(Beginning of Passage)

Apartments have become the preferred investment choice for many astute investors over the last few years. This is because the price of a house in a quality street and location has skyrocketed and therefore has put it out of reach of the average investor.

Apartment blocks that produce the optimum capital growth were mainly built in the 1950-’s, 60-’s and 70-’s; they occupy the best streets and locations in Melbourne. Generally speaking these apartment blocks have been well built; however, a recurring problem relates to water and moisture penetration in the bathroom.

Most of these apartment blocks don’t have adequate waterproofing membranes around bath tubs and shower recesses. On many occasions this has resulted in moisture transference through adjoining walls. This will produce unsightly paint bubbling, not to mention unhealthy odours in rooms that adjoin the bathroom.

Unlike other states the waterproofing industry remains unregulated here in Victoria. A water- proofer is not required to be licensed. As stated in a previous article, I find this to be astounding given the fact that most building faults are a result of inadequate or sub-standard water-proofing during construction.

Despite some of the claims made by people claiming to be waterproofing experts there is no quick fix to this problem. The tiles need to be removed and a proper waterproofing membrane should be installed.

It is important that tradesmen be familiar with the Australian waterproofing standard AS 3740. This standard outlines the correct technique for waterproofing domestic wet areas. I would avoid any water-proofer who is not familiar with this standard.

A property owner should insist on a written guarantee from the tradesman stating that the work has complied with this standard.

Another recurring issue in the bathroom of these older style apartments is lack of ventilation. This invariably results in unsightly mould on ceiling and walls.

Many of these older apartments were built without an exhaust fan installed in the bathroom. It is well worth the outlay (around $1000) to install one. Many apartments cannot have a ceiling fan installed due to not having access to a roof space for the purposes of extraction.  In these situations an exhaust fan can be placed in a bathroom window.

Investors should not be put off by an apartment with waterproofing problems provided it ticks the boxes of what constitutes the optimum-performing investment. The cost of rectifying these issues is minuscule compared to their capital growth potential.

(End of Passage)
(Beginning of Provided information)

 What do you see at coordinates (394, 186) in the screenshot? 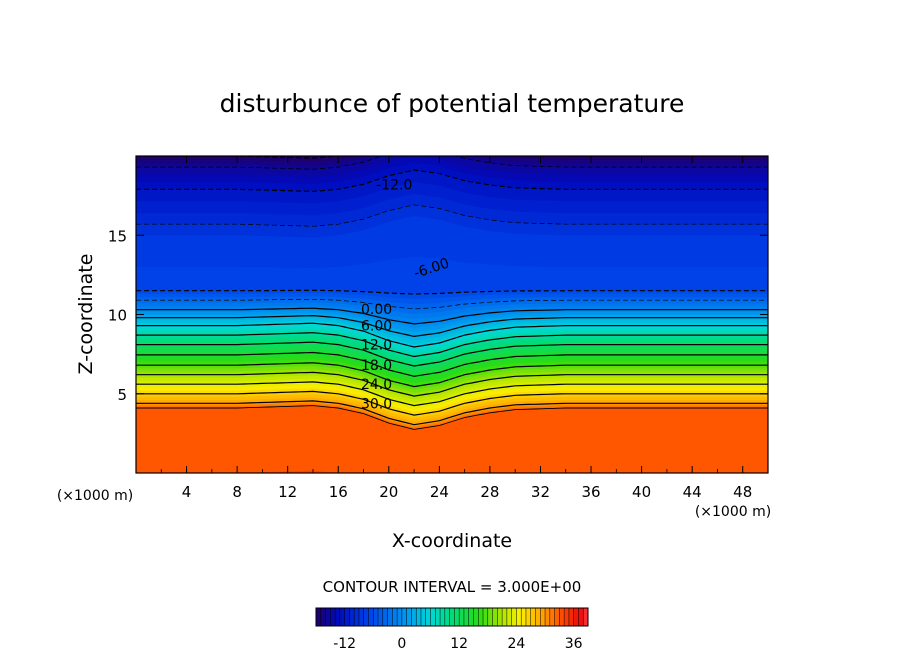
I see `contour-label: -12.0` at bounding box center [394, 186].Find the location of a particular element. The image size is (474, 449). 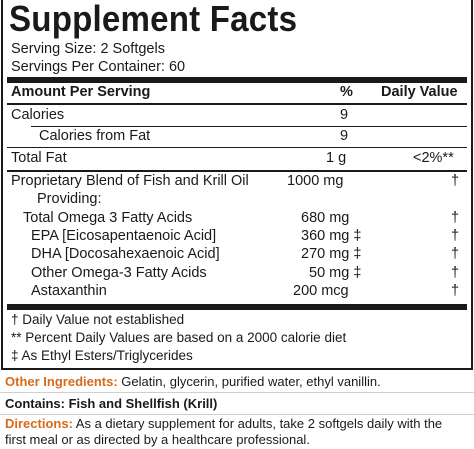

nutrient-name: EPA [Eicosapentaenoic Acid] is located at coordinates (124, 236).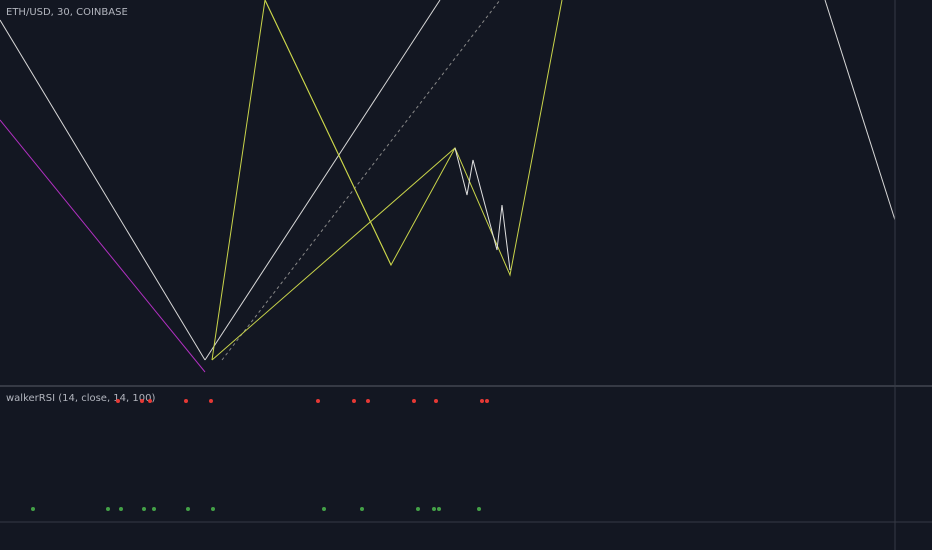 Image resolution: width=932 pixels, height=550 pixels. What do you see at coordinates (80, 398) in the screenshot?
I see `rsi-title: walkerRSI (14, close, 14, 100)` at bounding box center [80, 398].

(End of Provided information)

Duplicate the passage on apartment waterproofing word for word, starting with "Another recurring issue" and going on through "capital growth potential.".

**Response area:**
Another recurring issue in the bathroom of these older style apartments is lack of ventilation. This invariably results in unsightly mould on ceiling and walls.

Many of these older apartments were built without an exhaust fan installed in the bathroom. It is well worth the outlay (around $1000) to install one. Many apartments cannot have a ceiling fan installed due to not having access to a roof space for the purposes of extraction.  In these situations an exhaust fan can be placed in a bathroom window.

Investors should not be put off by an apartment with waterproofing problems provided it ticks the boxes of what constitutes the optimum-performing investment. The cost of rectifying these issues is minuscule compared to their capital growth potential.